Por fim, vale comentar dois aspectos técnicos que colocaram uma pulga atrás da orelha logo que abri o game pela primeira vez. O primeiro foi a disponibilidade de só 3 opções de resolução de tela, nenhuma acima de 1080p. Sei que hoje em dia, essa ainda é a resolução padrão do mercado, mas não tem justificativa para ter poucas opções assim. A outra foi a limitação de 60 quadros por segundo como taxa de atualização máxima, que pode ser explicada por toda a arte ter sido feita a mão, mas ainda foi um incômodo.

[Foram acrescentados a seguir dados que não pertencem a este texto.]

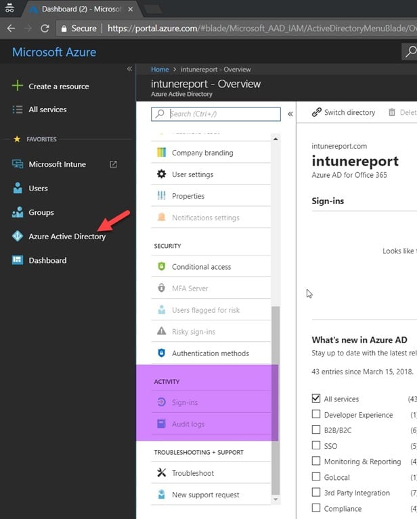417x519 pixels.
Task: Open Company branding settings
Action: 202,153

Menu com opções muito limitadas é realmente uma decepção para qualquer PC GamerFonte: Voxel/Reprodução
Vale a pena?
Mesmo com todos seus defeitos, imperfeições e períodos de raiva, tive ótimos momentos jogando Ultros. O visual me fez ficar maravilhado, a exploração me divertiu e toda a temática — envolvendo assuntos como vida, morte e meio ambiente — me fez questionar a minha própria vida. Estou bem esperançoso de que os jogos seguintes da Hadoque, comandada por El Huervo, serão ainda mais brilhantes do que esse, principalmente se ficarem atentos aos erros e buscarem evoluir corrigindo seus deslizes.
Nota do Voxel: 82
Pontos positivos (prós):
- Exploração divertida
- Visuais magníficos e coloridos
- Sistema de loops inteligente
- Várias opções para uma abordagem pacifista
- Ótimo sistema de upgrade
Pontos negativos (contras):
- Combate fraquíssimo
- Falta de clareza em alguns objetivos
- Parte com minigames na reta final do jogo
- Só três opções de resolução de tela
Utltros foi testado no PC com uma chave da Steam cedida pela Kepler Interactive. Além de chegar aos computadores, o jogo também contará com versões para PS4 e PS5 e será lançado dia 13 de fevereiro.